We kept trying to improvise around these setbacks. We did surveys, petitioned drainage inspectors, and wrote letters; but in the end, we were never going to get the house we dreamed of.
After about a year of this, I had a moment of clarity. I realized that everything had gotten so consuming, we’d forgotten what the original goal was: a funky home on some private acreage with a fence and dogs. I asked my husband if it was still the ultimate goal, and he said yes. So then, the obvious next step was to stop trying to make this confounded piece of land work for us and find a different way forward.
Focusing on the actual goal got us back on track—and fast.

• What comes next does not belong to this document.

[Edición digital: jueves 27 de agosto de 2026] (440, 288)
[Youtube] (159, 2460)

We officially decided to sell the land, and before we could even get it listed, an investor friend reached out with an offer that would cover the original purchase plus all our expenses. We started looking for existing houses to see what would fit our budget. Within a week, we put an offer on an incredible modern-country home on a 2-acre forested parcel in the exact neighborhood I had first wanted 3 years prior. We made an offer, they accepted, and now I’m busily preparing to turn the spare room into my personal dressing room while Carson plans a home theatre in the basement.
What’s the business lesson here?
Looking at our businesses, it’s important to notice when we feel like we’re bailing a boat that cannot be saved. We’re frequently told that business is blood-sweat-and-tears, but sometimes it becomes that way because we’ve lost track of the actual goal and now we’re just executing tactics—not adapting to change. Our own stubborn determination to see something through means we’re dumping resources into a plan that seems to be fighting us every step of the way.
It’s an unpopular opinion these days, but I’ll say it: you need to let go of what doesn’t grow.
Naturally, there is hard work and sacrifice when we grow a career or business—and I’m not telling you that you should quit your job or leave your business.
The lesson from our adventures in rural purchasing is this: when we get down a path that doesn’t seem to be paying off, it’s important to look up at where we were actually aiming, and see if there might just be another path to get there.